**Goal**
Can you rewrite every entry below with "Task" replaced by "Instruction", keep everything else the same, and leave out the pictures?

**The records**
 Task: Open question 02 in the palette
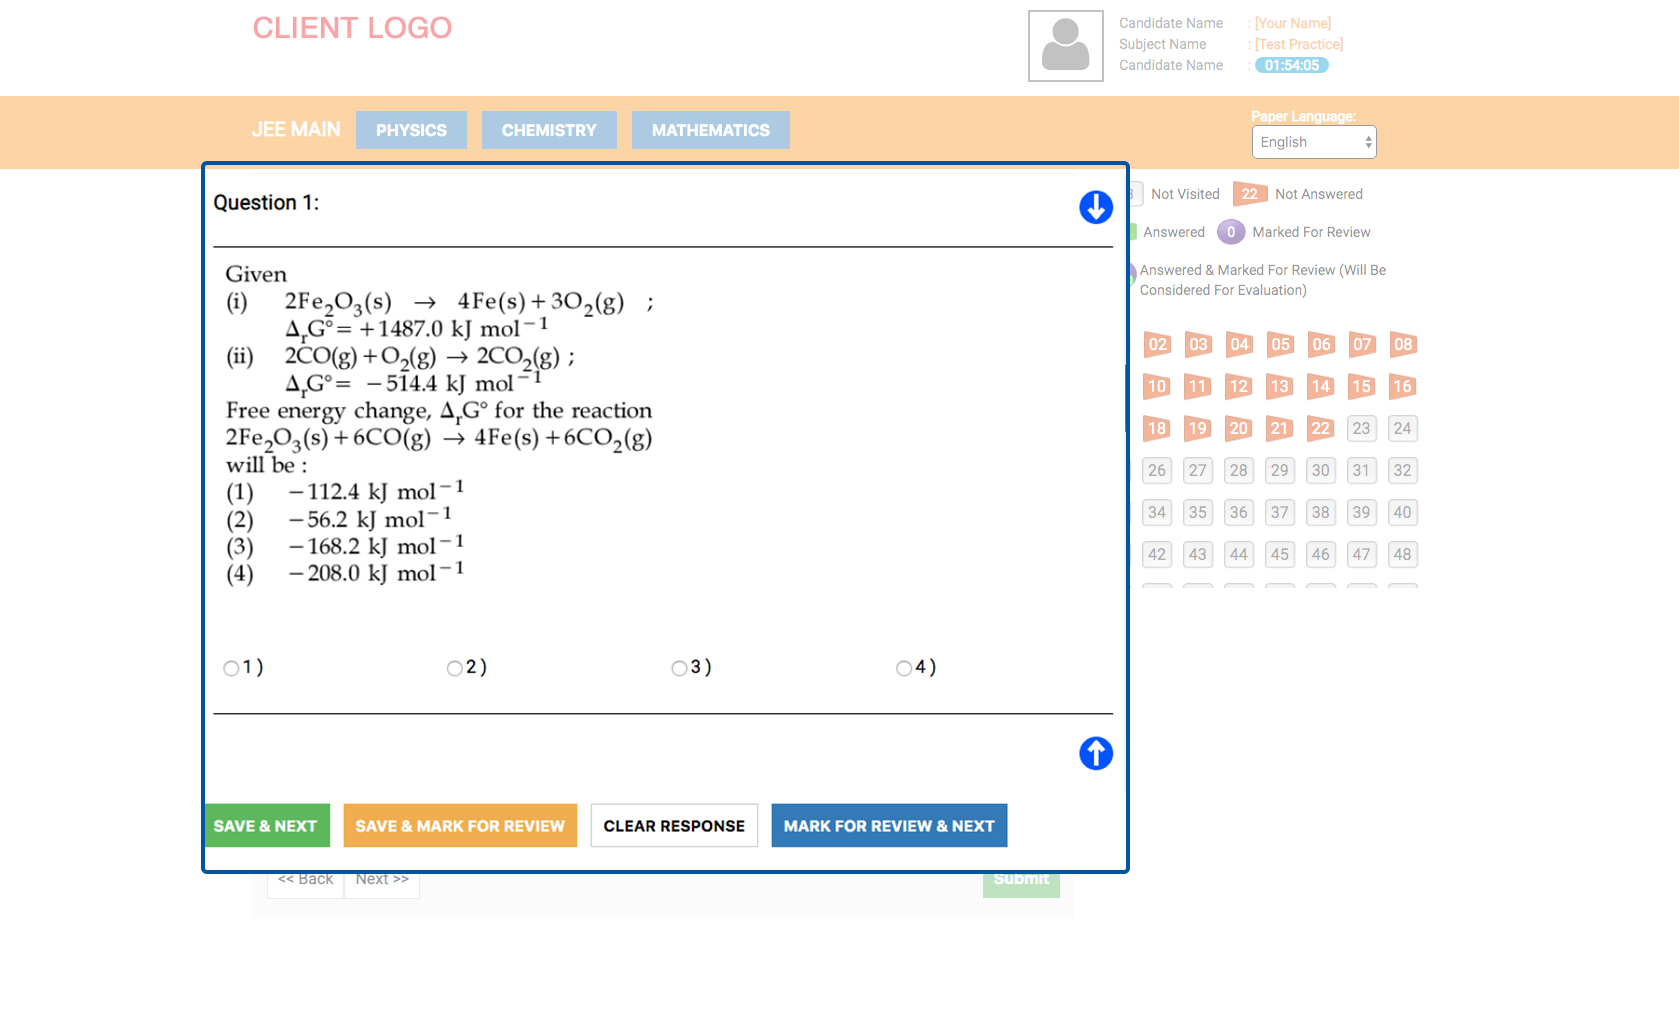point(1158,345)
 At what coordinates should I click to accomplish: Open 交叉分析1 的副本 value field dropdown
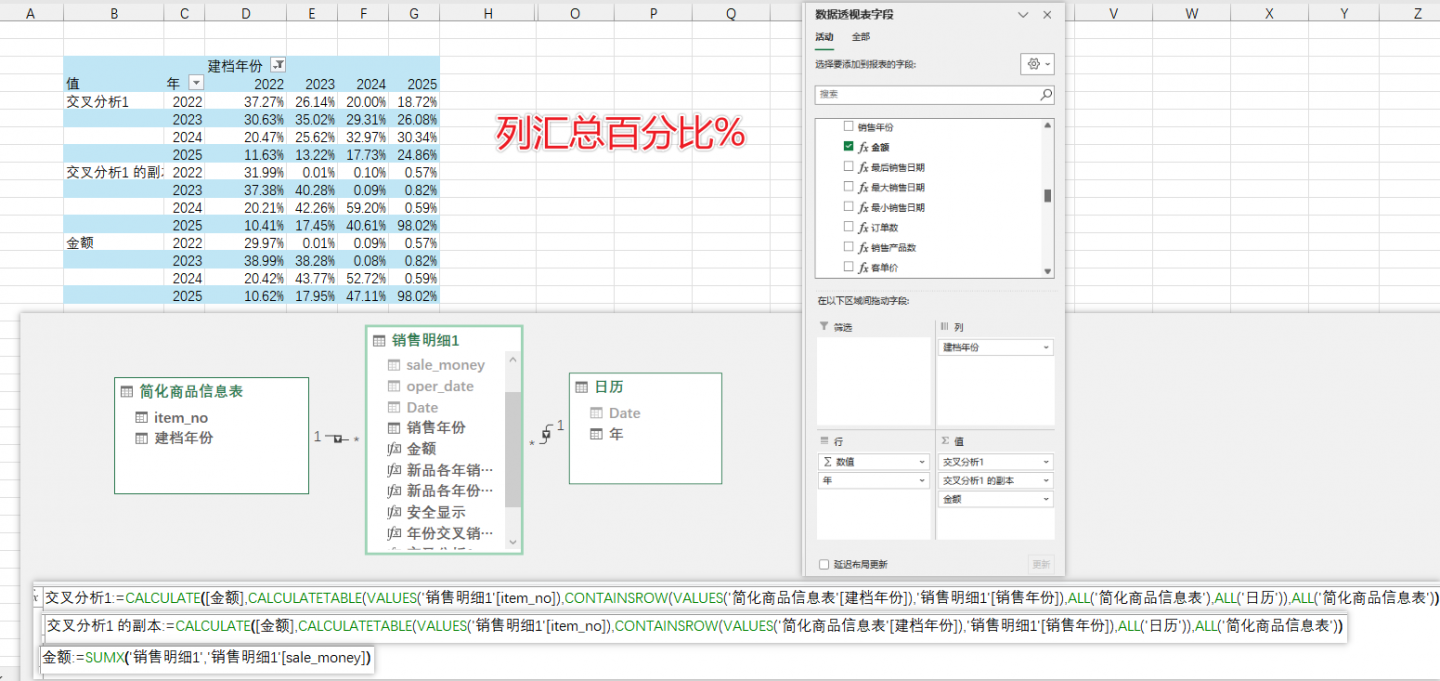click(1046, 480)
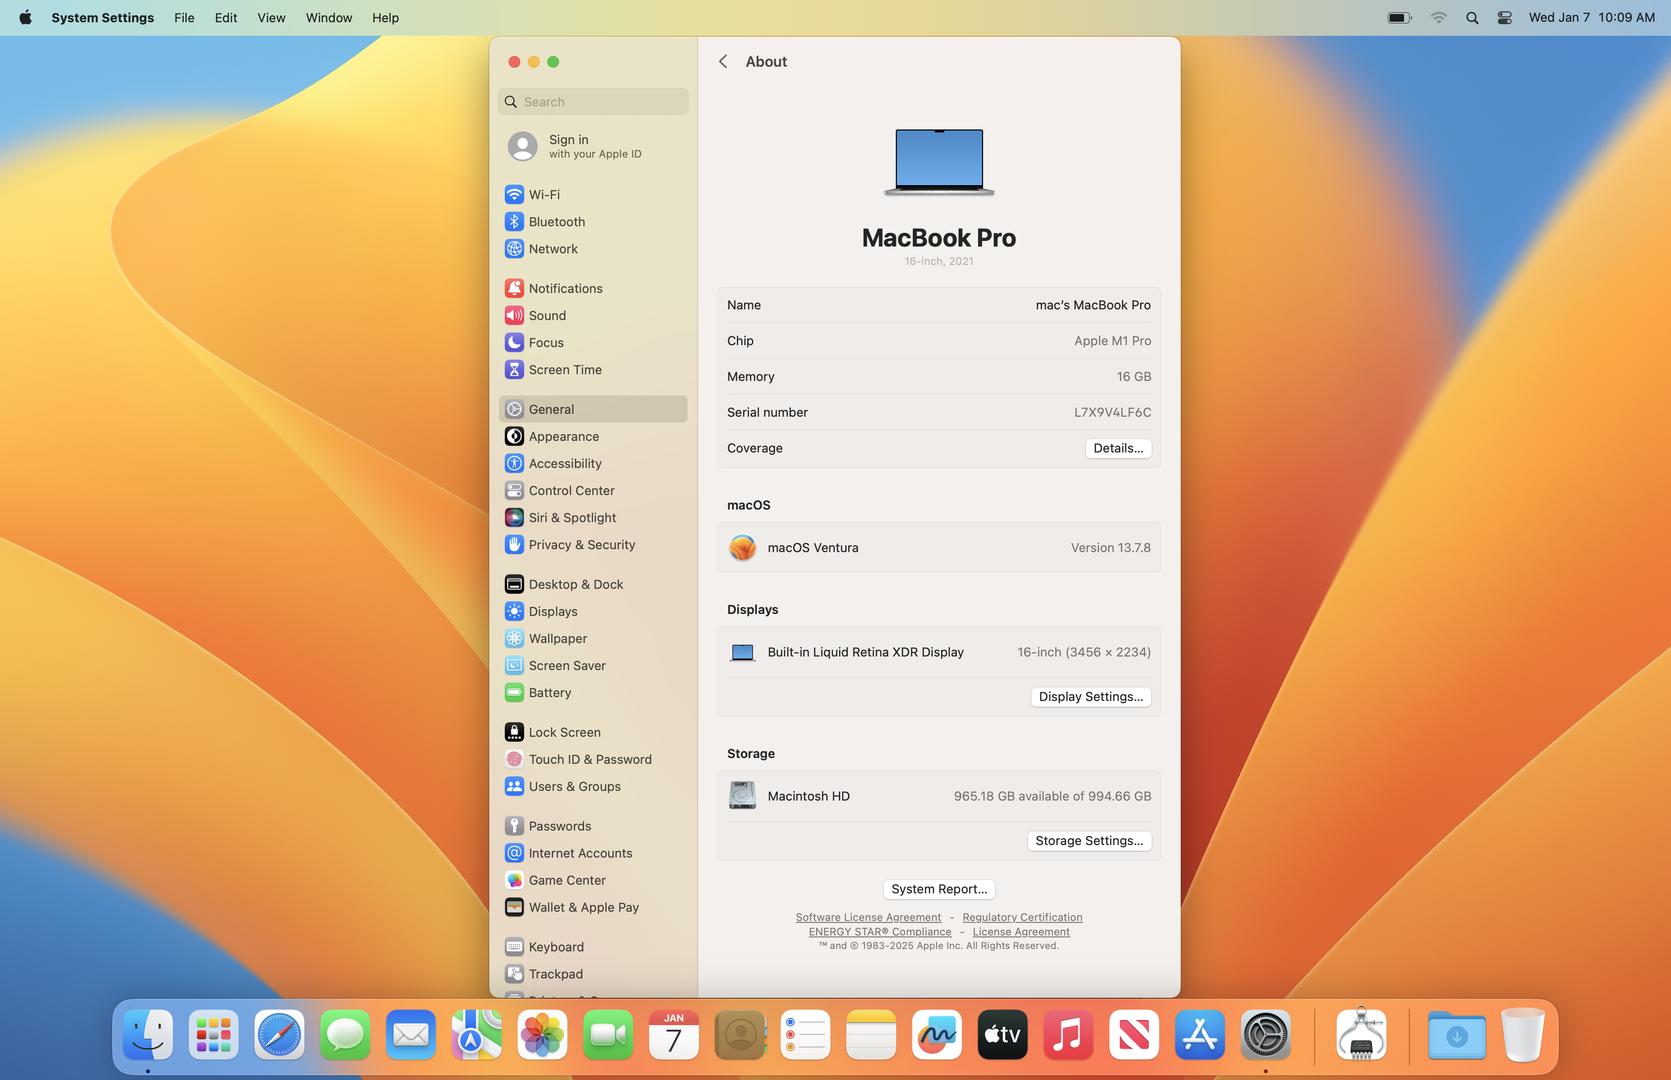Open Wi-Fi settings in sidebar
Image resolution: width=1671 pixels, height=1080 pixels.
tap(544, 195)
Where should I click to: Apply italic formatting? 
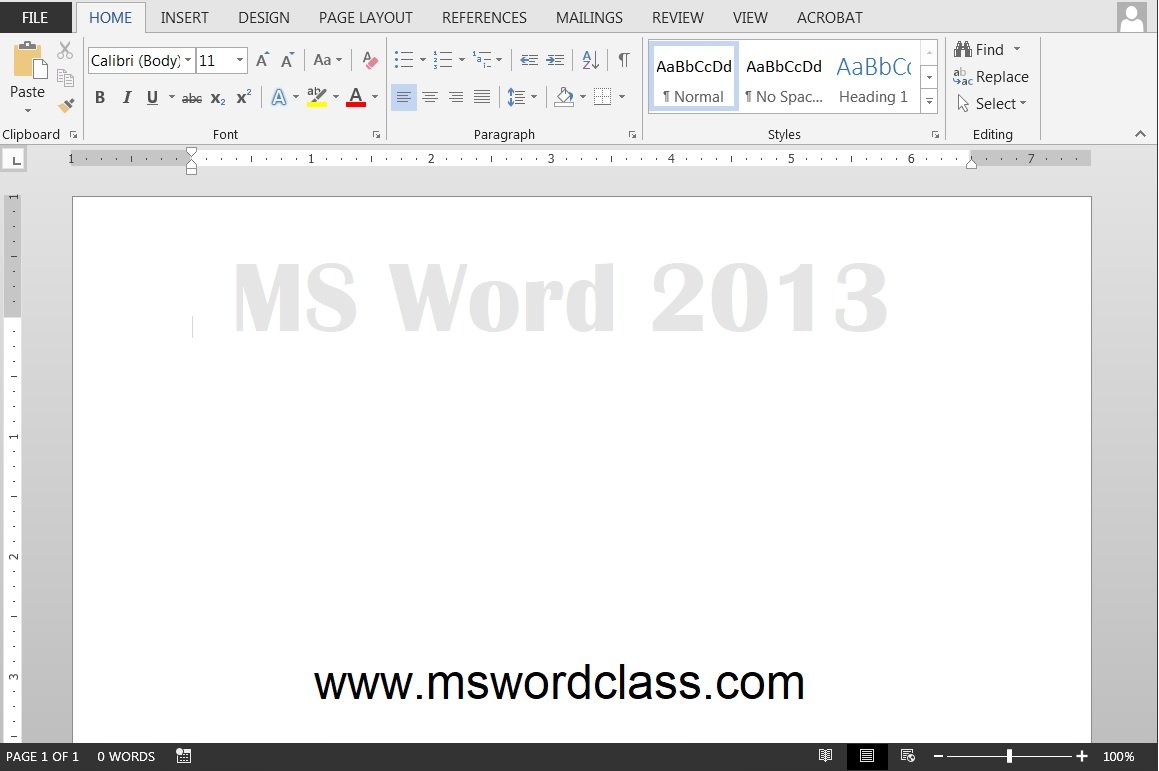point(127,97)
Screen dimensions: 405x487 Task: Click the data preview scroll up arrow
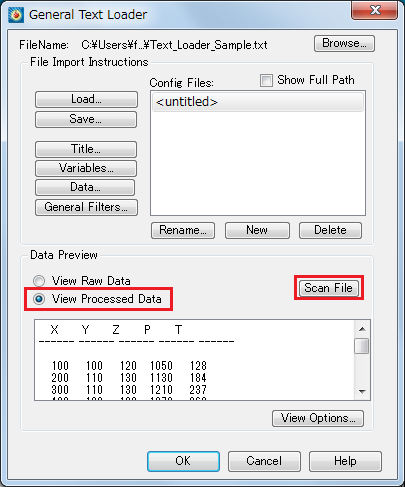[x=362, y=329]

**Answer to the exercise**
 Instruction: Open question 02 in the palette
point(1158,345)
 At what coordinates should I click to accomplish: Open 交叉分析1 的副本 value field dropdown
click(1046, 480)
Open Wi-Fi settings in sidebar
Image resolution: width=1671 pixels, height=1080 pixels.
tap(544, 195)
Where should I click to: Apply italic formatting? 
point(127,97)
Screen dimensions: 405x487 Instruction: Click the data preview scroll up arrow
[x=362, y=329]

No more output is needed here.